Andi Amran terus mengelilingi menuju belakang pasar sambil sekali-kali memberi salam kepada para pedagang yang pagi itu lapaknya  masih diterangi lampu bohlam."Harga bawang merah di Pasar Kramatjati .Rp 15 ribu per kilogram.Di eceran Rp 18 ribu per kilogram. Pasokan setiap hari datang 27 truk bawang merah dari Brebes, " ujar Sutanto (48 tahun), salah seorang pedagang bawang merah asli Brebes ketika dihampiri Menteri Pertanian Andi Amran sambil menengok tuumpukan bawang merah di atas sebuah truk yang di parkir di pinggir pasar.

Setelah itu Amran  minta agar Sutanto berjanji dapat menjaga harga bawang merah tetap stabil dan normal jelang Hari Raya Idul Fitri"Jaga harganya tetap stabil ya, Pak, nanti hadiahnya saya undang datang ke rumah saya ketika Lebaran. Tahu kan rumah saya dimana?" tanya Mentan yang disambut senyum bahagia dan anggukan kepala Sutanto tak menyangka mendapat undangan khusus Lebaran silaturahmi ke rumah seorang menteri.

Mentan lalu mendatangi pedagang lain yang menjual bawang merah."Assalamualaikum , siapa namanya, Pak?"tanya Mentan dan langsung bersalaman hangat dengan Rudang (42 tahun) yang menjual bawang merah dengan raga relatif tinggi."Bawang saya dari Brebes. Saya jual Rp 22 ribu sampai Rp 25 ribu. Itu sudah dibersihkan," katanya.

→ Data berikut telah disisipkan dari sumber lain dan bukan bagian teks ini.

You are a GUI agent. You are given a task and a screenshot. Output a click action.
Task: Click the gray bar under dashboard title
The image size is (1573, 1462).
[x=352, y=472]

Kepada Rudang, Mentan juga minta agar stabilitas harga bawang merah tetap dijaga jelang bulan Ramadhan ini. Begitu juga ketika mendatangi pedagang lainnya bernama Abdullah (58 tahun) yang mengaku mendapatkan  cabai merah keriting dari petani di Garut dengan harga sekitar Rp 16.500 per kilogram dan dijual dengan harga Rp 20 ribu per kilogram.

Usai  blusukan kepada para pedagang bawang merah dan cabai di Pasar Induk Kramatjati, Menteri Pertanian Andi Amran Sulaiman langsung " diserbu" para wartawan media cetak, online, televisi, dan radio. Bahkan sebuah stasiun televisi swasta mengadakan siaran langsung dengan Menteri Pertanian Andi Amran dan para pedagang bawang merah.

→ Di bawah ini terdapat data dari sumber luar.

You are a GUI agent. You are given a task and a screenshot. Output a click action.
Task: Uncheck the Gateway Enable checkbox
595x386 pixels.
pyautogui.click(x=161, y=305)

"Sudah saya cek bawang merah dan cabai. Harga cabai tadi Rp 20 ribu per kilogram. Itu tadi seorang pedagang mengaku sebelumnya  harganya Rp 23 ribu per kilogram, berarti malah turun sekarang. Kalau rawit masih Rp 15 ribu per kilogram.Itu buktinya, dan saya jamin aman. Sehingga dapat dipastikan harga bahan pokok termasuk bawang merah dan cabai aman terutama jelang bulan Ramadhan.Dan, pemerintah tak perlu impor jelang Puasa dan Lebaran tahun ini," jelasnya.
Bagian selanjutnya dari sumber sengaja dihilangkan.